Dataset content:
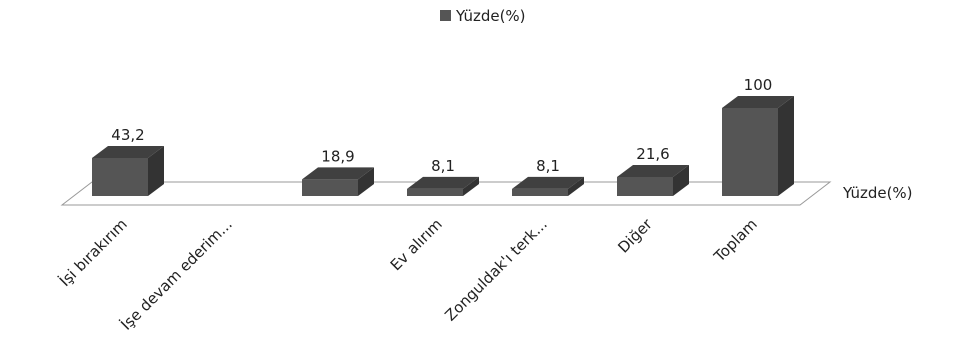  What do you see at coordinates (878, 193) in the screenshot?
I see `series-axis-label: Yüzde(%)` at bounding box center [878, 193].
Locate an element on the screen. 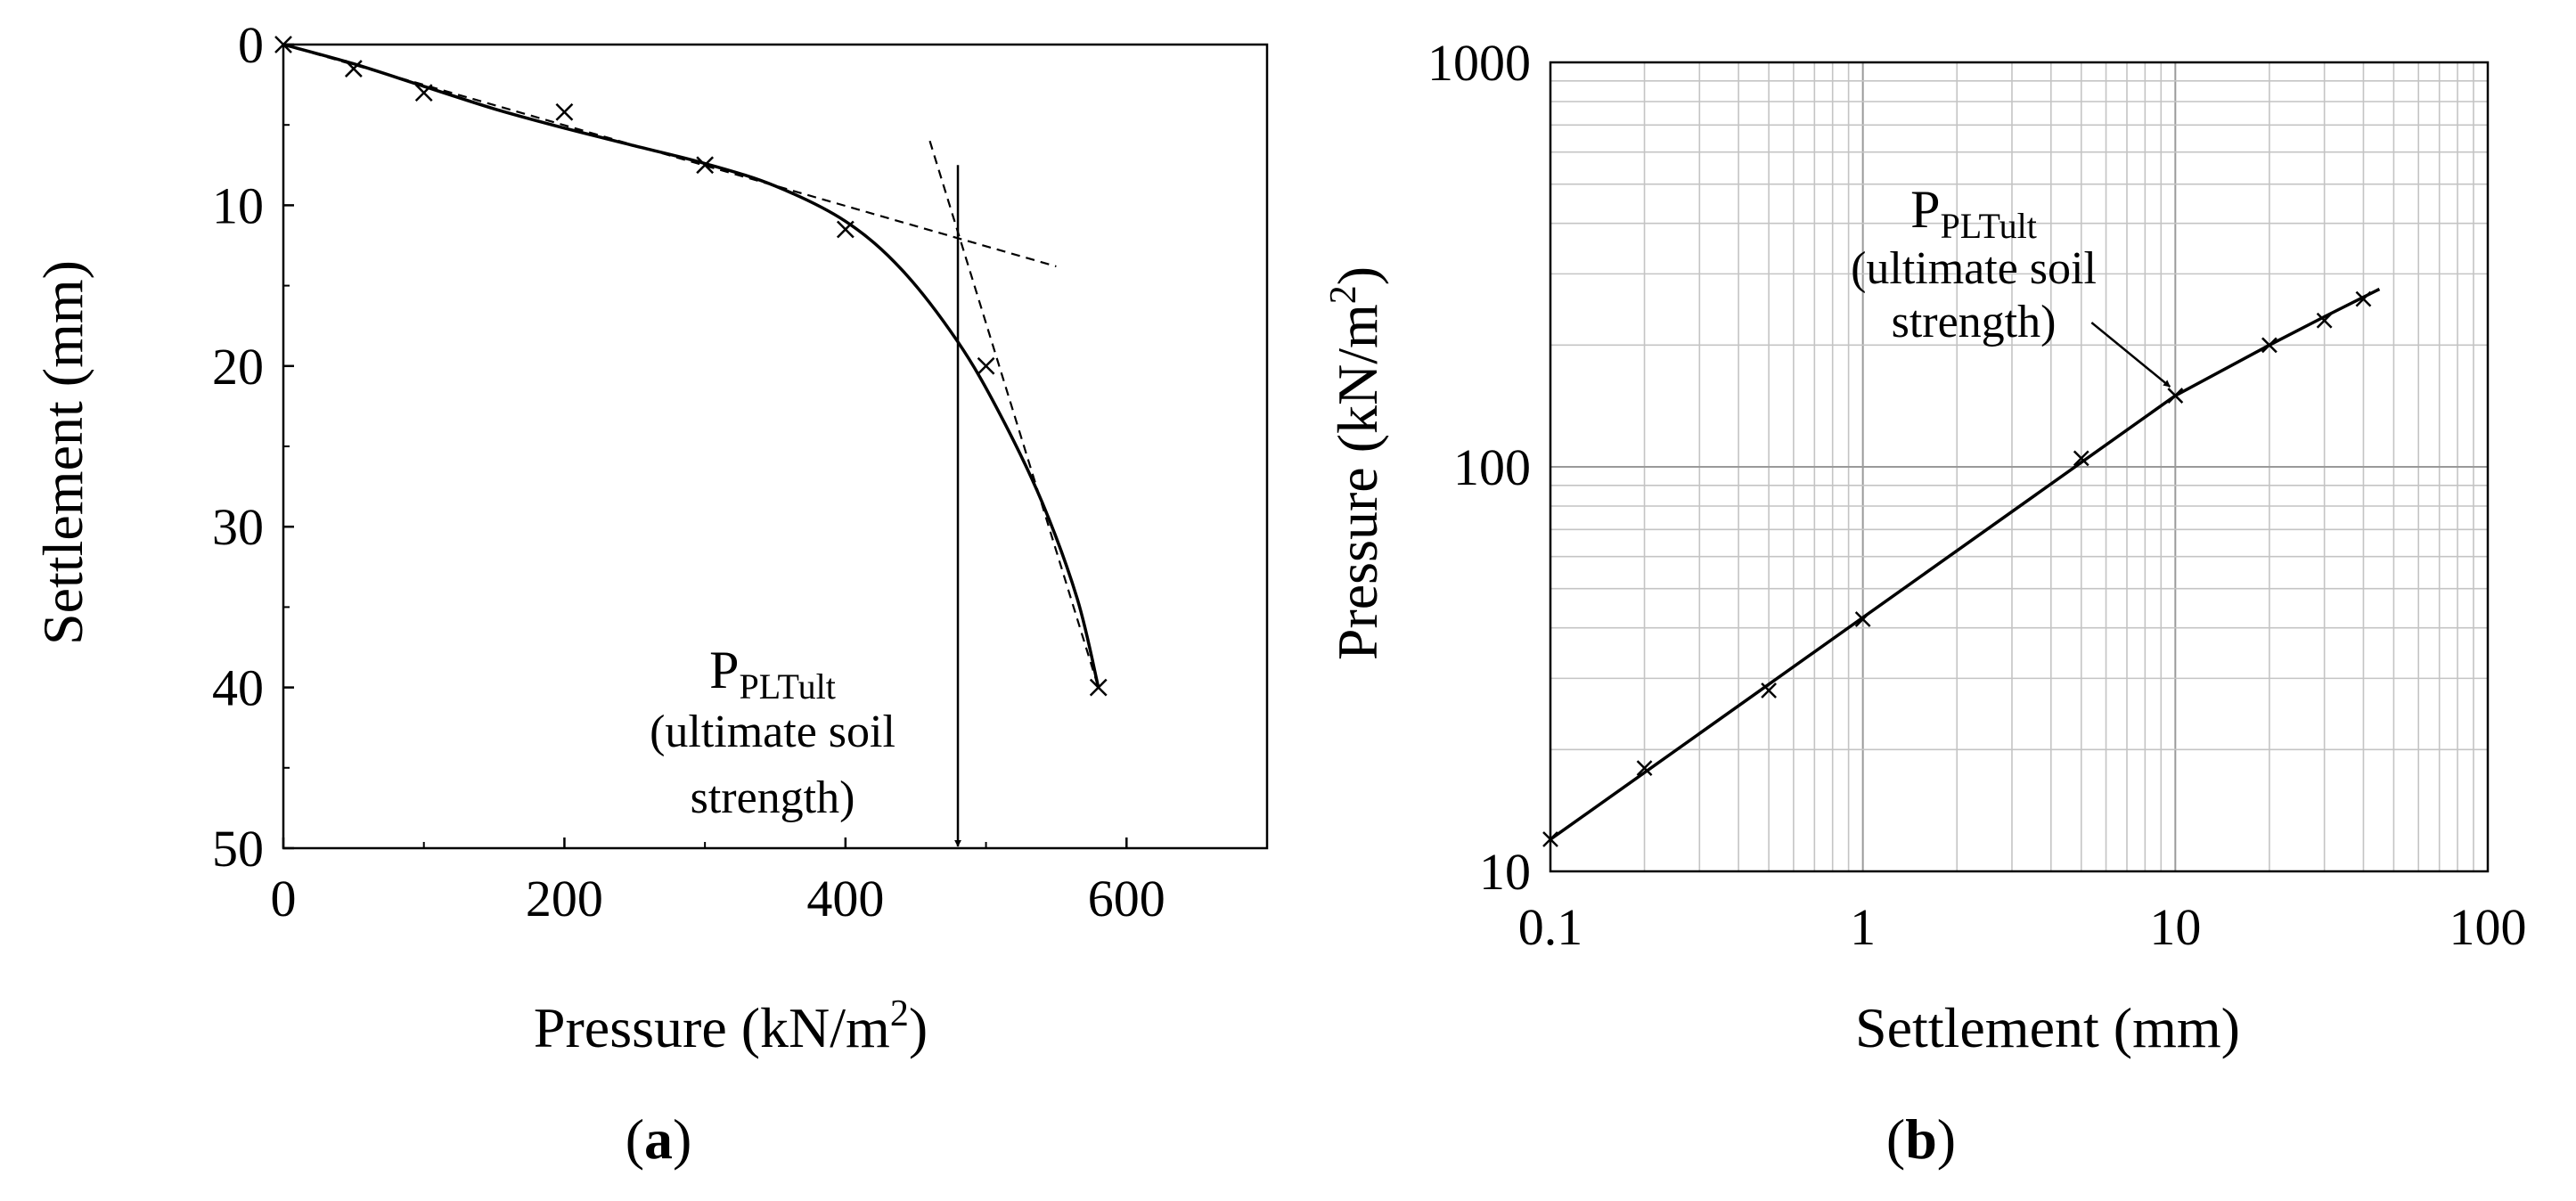  chart-b-curves is located at coordinates (1965, 564).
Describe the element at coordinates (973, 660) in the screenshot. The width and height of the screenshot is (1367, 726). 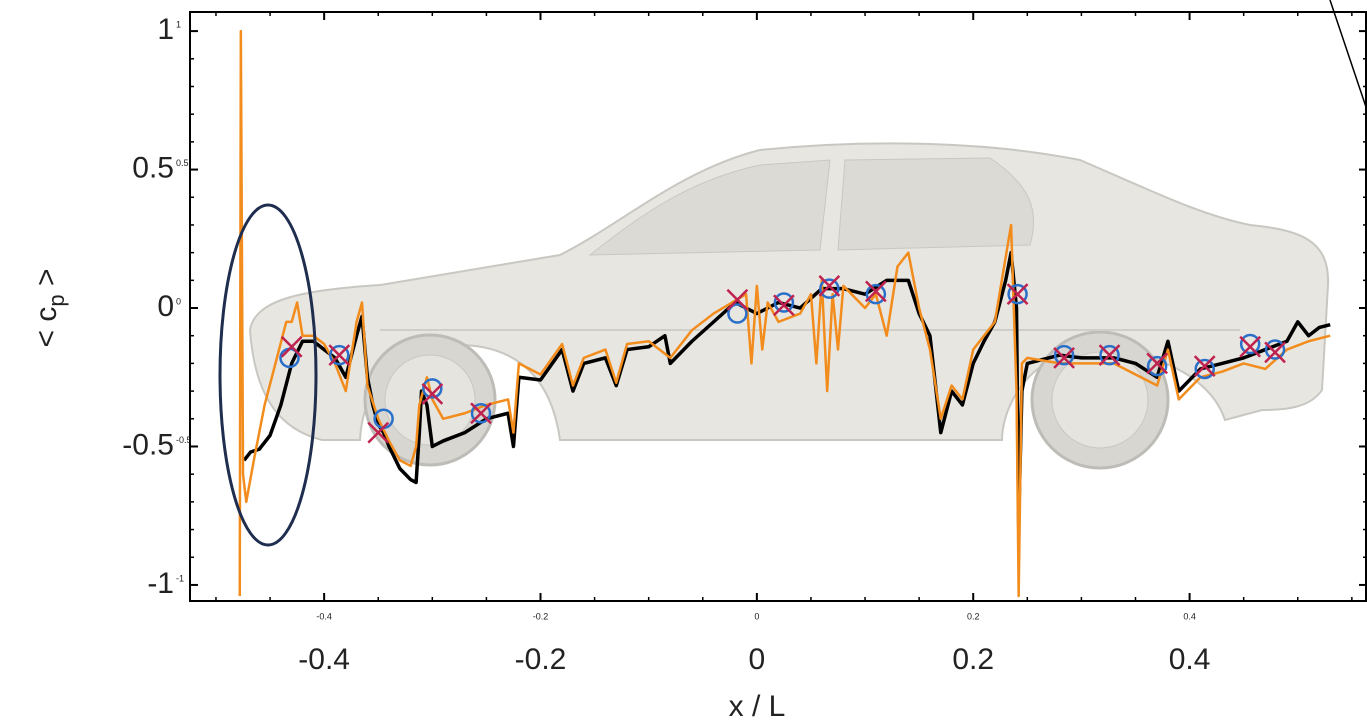
I see `x-tick-label: 0.2` at that location.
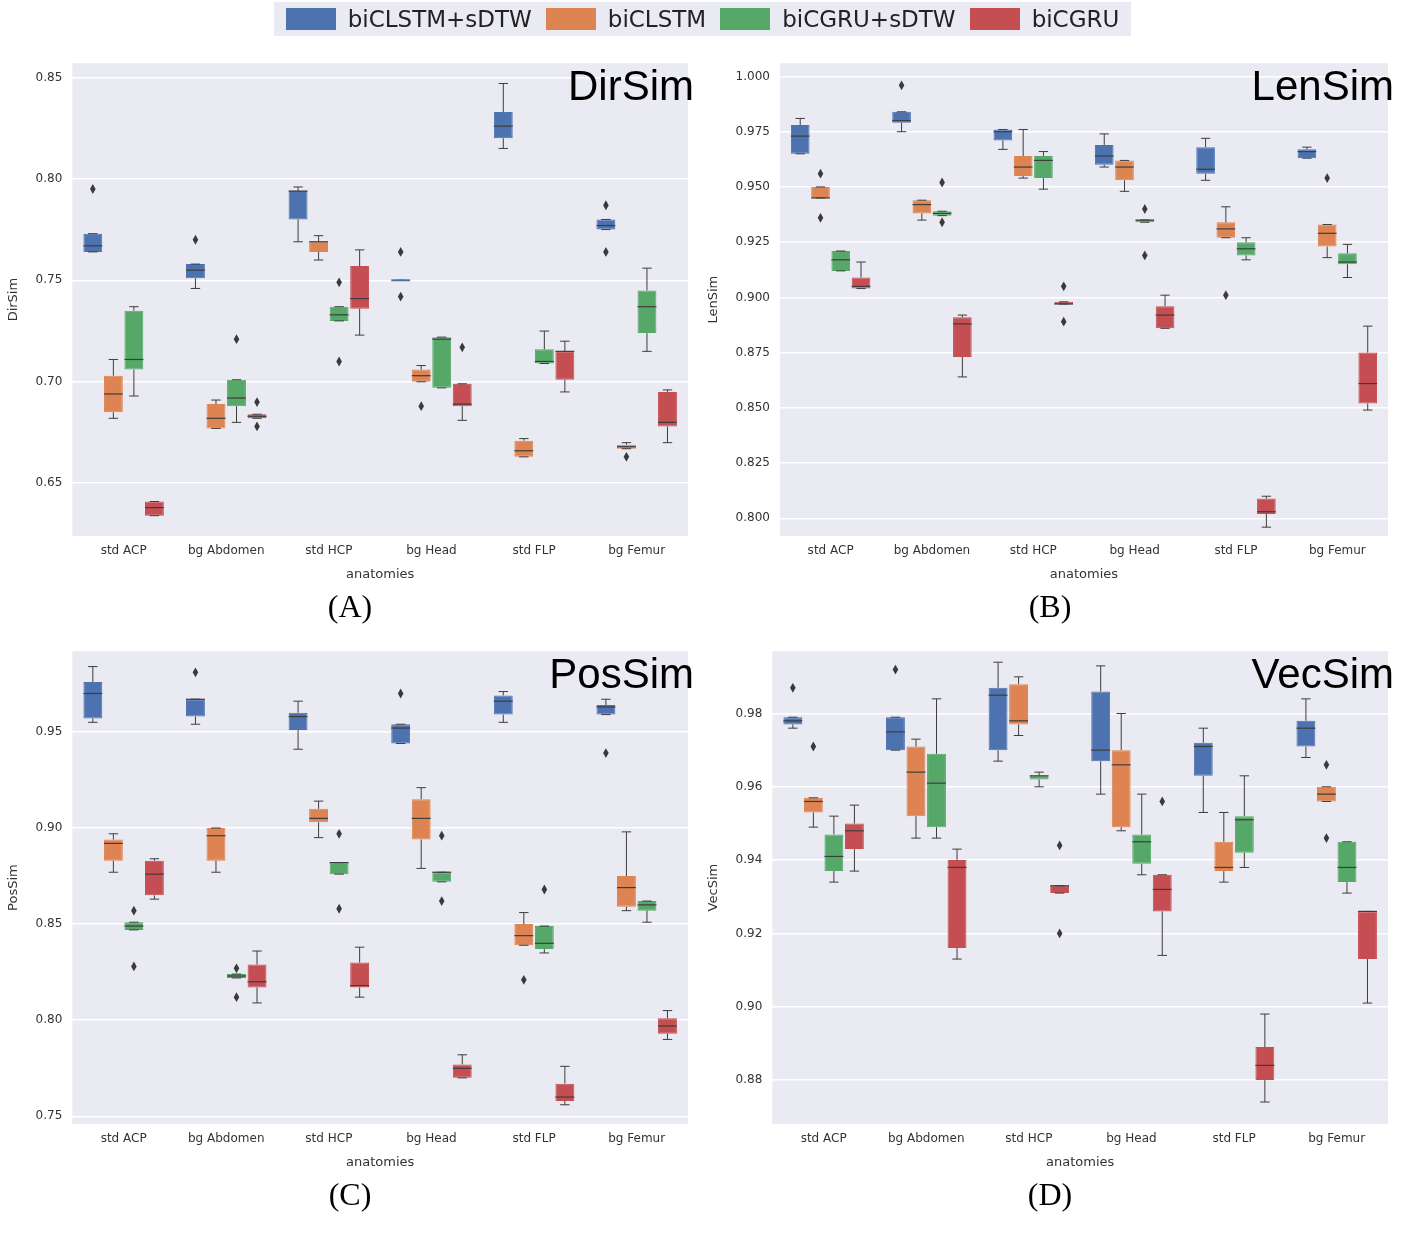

Your assignment:
Rewrite the records as a numbered list, beginning at the line that has "Describe the element" and continuing through the end of the records. Leave out blank lines and pictures.

Solution to the exercise:
1. Describe the element at coordinates (973, 660) in the screenshot. The width and height of the screenshot is (1367, 726). 
2. I see `x-tick-label: 0.2` at that location.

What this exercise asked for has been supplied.